Really? There is no taste difference between Miller Light and a Stone Arrogant Bastard? Or for those more locally minded, a Lone Star and a Saint Arnold's Christmas ale? This guy is saying that those two beers taste exactly the same? Really? And he wants to be taken seriously from here on out? Oh but the yucks continue, and they aren't all beer related. Next up is this snobbish statement:

But there are some things I just won't do, including buying wine in a box.
Sorry bub, but we don't live in the world where the only boxed wine is Franzia. There are some actual good every day very approachable wines available in a box, so get your nose out of the air and try some. The last tidbit, is my favorite and again completely shows the ignorance of the author:

But for me, the issue is the bottle. I like drinking my suds from a cold bottle. Period.

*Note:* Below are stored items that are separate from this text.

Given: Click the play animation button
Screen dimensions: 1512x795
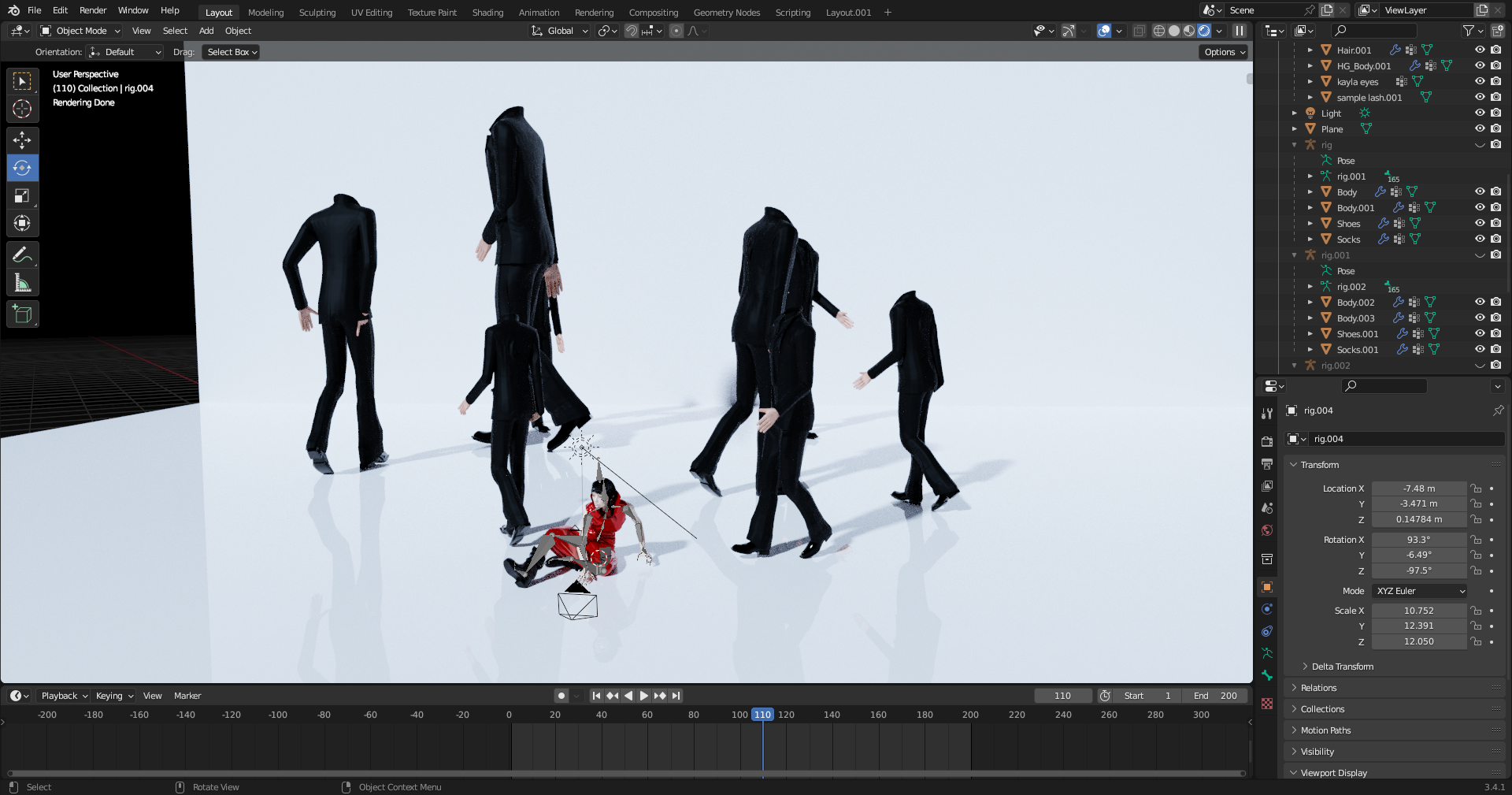Looking at the screenshot, I should pos(643,696).
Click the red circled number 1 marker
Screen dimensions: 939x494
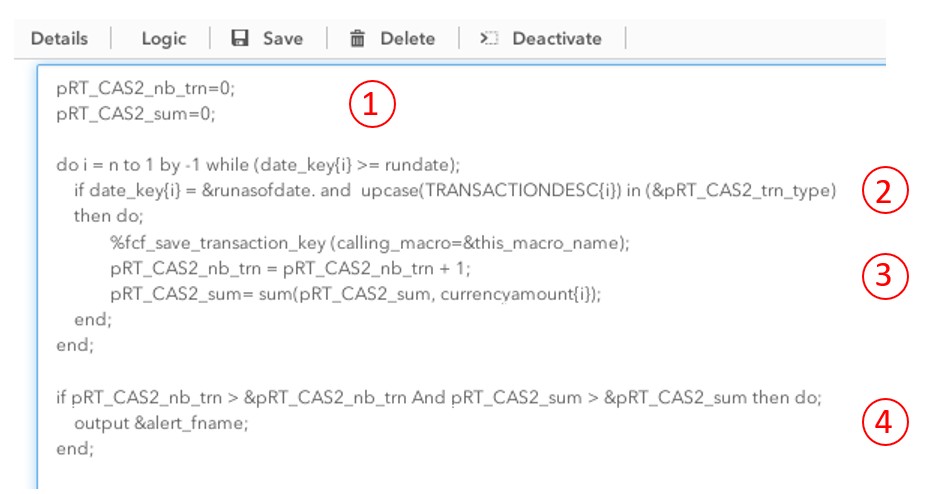[371, 104]
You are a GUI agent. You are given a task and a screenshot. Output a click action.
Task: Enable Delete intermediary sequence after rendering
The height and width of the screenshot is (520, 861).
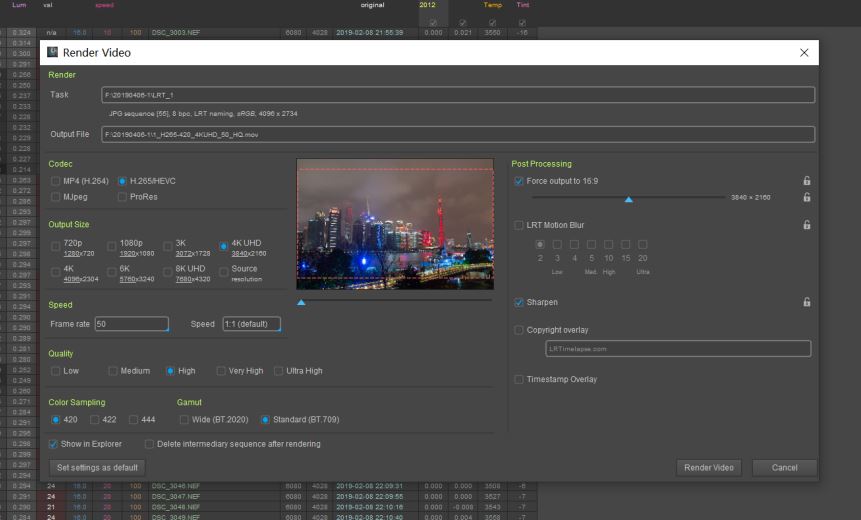pos(149,444)
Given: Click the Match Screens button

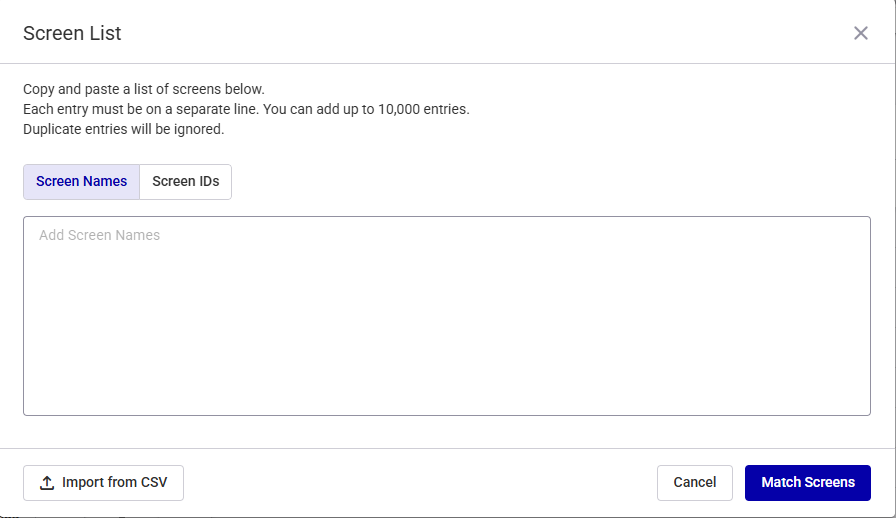Looking at the screenshot, I should 807,483.
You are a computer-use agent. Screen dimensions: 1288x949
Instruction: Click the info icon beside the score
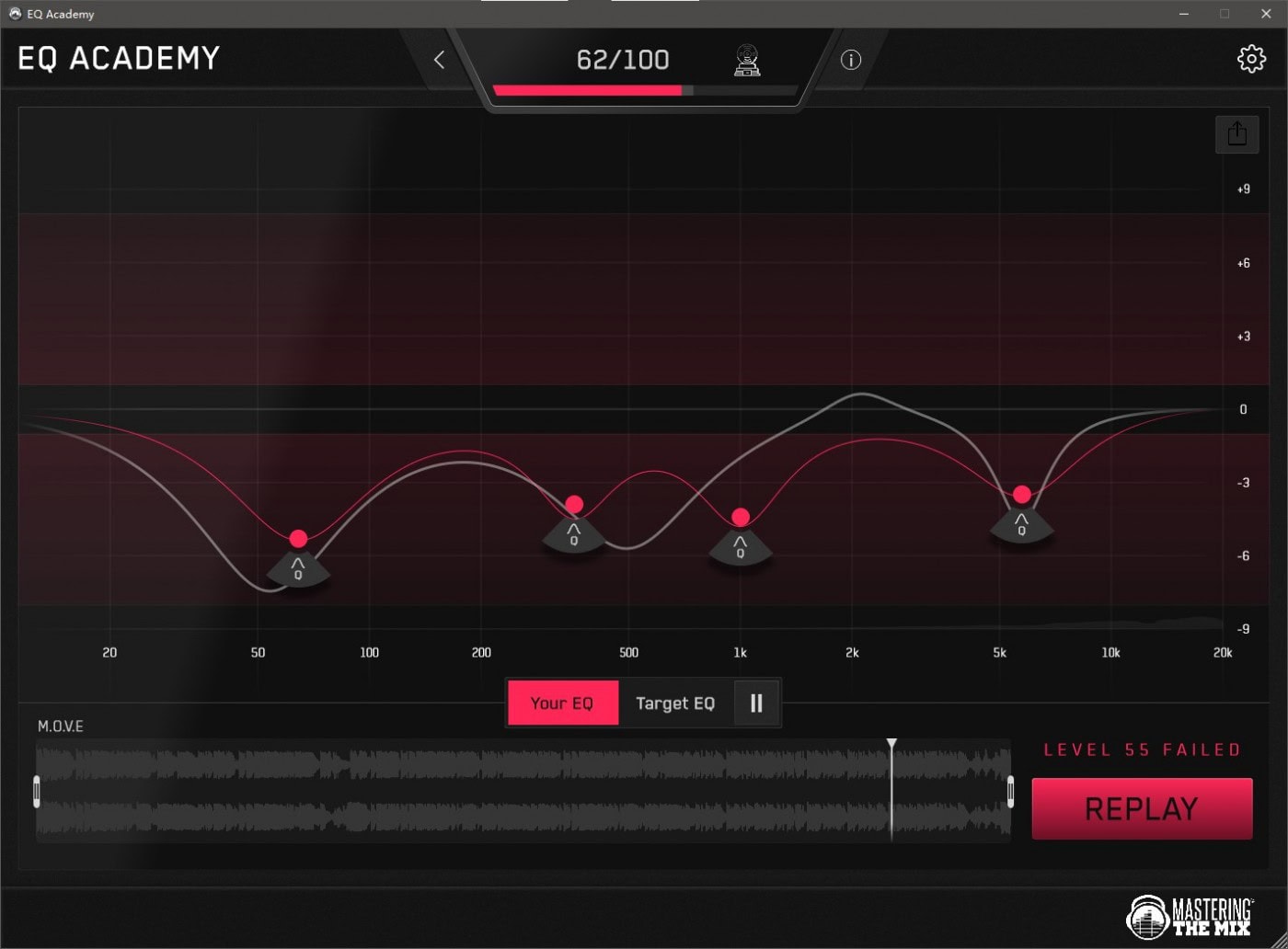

Put it in a glass, and the experience just isn't the same.
Well I guess he's part right, put the beer in the glass and the experience isn't the same. Maybe this explains the author's initial comment. If all he is drinking is Bud, Miller, or Coors products freezing cold from the bottle, he's right there is no difference. But if here to take a finely crafted ale and pour it into its appropriate glass, I think his mind would be completely blown away by the complexity and nuances of the beer. Just imagine if I said I hate drinking wine out of a stemmed glass, its just not the same as drinking it out of a Dixie cup. Utter ignorance. So I challenge you Mr. Dlugosch, shoot me an email, I'll be happy to pour you a proper beer, and show you how good it can be out of the bottle, and how different beers are from each other.